Critics tended to be intrigued by his characters. “There’s a roguish charm to Rodney Graham’s art, but it is ultimately aloof, as if intended to entertain a party of one, namely himself,” Roberta Smith of The New York Times wrote in a review. “The rest of us can certainly watch if we choose to, but it’s not required.”

For many art lovers, the choice was obvious, if only for the continuous allure of the unexpected. Mr. Graham’s first video, “Halcion Sleep” (1994), portrayed him in the back seat of a van in striped pajamas resting after an implied heavy dose of the drug in the title as the vehicle cruised through rain-soaked streets at night.

In 2001, he again tapped the pharmaceutical realm for his film installation “Phonokinetoscope.” Dropping a tab of LSD, Mr. Graham took off on a vintage-style bicycle for a rambling journey through Berlin’s lush Tiergarten park in a homage to the famous 1943 bicycle ride that Albert Hofmann, the chemist who discovered LSD, took through Basel, Switzerland, after ingesting his first intentional dose of the drug.

Mr. Graham was a “Buster Keaton of Conceptualism,” Barry Schwabsky once wrote in Artforum.

Mr. Graham said he reveled in acting both as artist and subject. “I always say it’s like Tom Cruise,” he was quoted as saying of his work in a 2014 interview with The Globe & Mail, the Canadian newspaper. “I’m the actor/executive producer.”

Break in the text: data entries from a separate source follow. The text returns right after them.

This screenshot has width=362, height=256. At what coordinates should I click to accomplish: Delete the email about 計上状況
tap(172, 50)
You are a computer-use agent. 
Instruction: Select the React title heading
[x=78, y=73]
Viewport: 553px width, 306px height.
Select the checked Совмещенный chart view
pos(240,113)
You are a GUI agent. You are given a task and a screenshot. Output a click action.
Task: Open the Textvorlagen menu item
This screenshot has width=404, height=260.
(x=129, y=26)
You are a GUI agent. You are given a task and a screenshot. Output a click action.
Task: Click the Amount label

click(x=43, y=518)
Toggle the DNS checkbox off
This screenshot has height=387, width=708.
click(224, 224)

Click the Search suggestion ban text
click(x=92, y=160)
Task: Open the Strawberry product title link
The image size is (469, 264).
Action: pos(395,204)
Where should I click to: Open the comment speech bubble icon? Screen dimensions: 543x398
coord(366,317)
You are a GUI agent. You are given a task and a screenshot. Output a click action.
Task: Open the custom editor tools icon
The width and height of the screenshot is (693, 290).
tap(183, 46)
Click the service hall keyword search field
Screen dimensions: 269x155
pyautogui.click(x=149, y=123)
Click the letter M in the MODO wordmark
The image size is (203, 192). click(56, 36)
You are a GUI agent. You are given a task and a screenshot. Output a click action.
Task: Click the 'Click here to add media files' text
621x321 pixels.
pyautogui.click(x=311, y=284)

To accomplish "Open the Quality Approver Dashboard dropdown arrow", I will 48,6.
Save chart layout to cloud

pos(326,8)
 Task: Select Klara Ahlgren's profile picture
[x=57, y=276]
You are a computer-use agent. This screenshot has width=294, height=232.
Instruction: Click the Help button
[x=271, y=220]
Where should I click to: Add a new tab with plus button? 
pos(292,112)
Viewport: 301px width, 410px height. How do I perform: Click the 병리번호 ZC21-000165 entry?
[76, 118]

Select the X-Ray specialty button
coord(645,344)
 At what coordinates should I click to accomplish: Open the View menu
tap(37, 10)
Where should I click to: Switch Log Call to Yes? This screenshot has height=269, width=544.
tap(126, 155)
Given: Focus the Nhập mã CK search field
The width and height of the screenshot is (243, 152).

William Rodney Graham was born in Abbotsford, British Columbia, on Jan. 16, 1949, to Richard and Janet (Golos) Graham. His father was a purchasing agent for a lumber company, and his mother was a school librarian.

During his youth, he entertained thoughts of becoming an artist or writer, and at 19 enrolled in the University of British Columbia to study art history. He later moved to Simon Fraser University, where he studied under Mr. Wallace, who became his bandmate.

For a time, he entertained a career in music. But art soon took precedence.

Mr. Graham is survived by his mother; a sister, Lindsay; a brother, Alan; and his partner, Jill Orsten. A group he considered his adopted family, including his friends Shannon Oksanen and Scott Livingstone and their children Ray and Coco Livingstone, were present at his death.

For his first exhibition, “Camera Obscura,” in 1979, Mr. Graham recreated the archaic optical device in the title by building a huge shed on his family farm in Abbotsford, with a pinhole lens in one wall that was trained on an individual tree in a landscape. When the room was dark, the lens projected an image of the tree on the opposite wall, but upside down.

The show consisted of a series of such black-and-white photographs — a meditation on the interplay between eye and mind and perhaps on mortality.

The photos “have an abstract side that allows one to see them as totems or phalluses, and they have particular identities as noble survivors in a topsy-turvy natural world,” Andy Grundberg wrote in a review in The Times in 1990. “At a time when the conventions of landscape photography seem exhausted and inadequate, Mr. Graham revivifies the genre by standing it on its head.”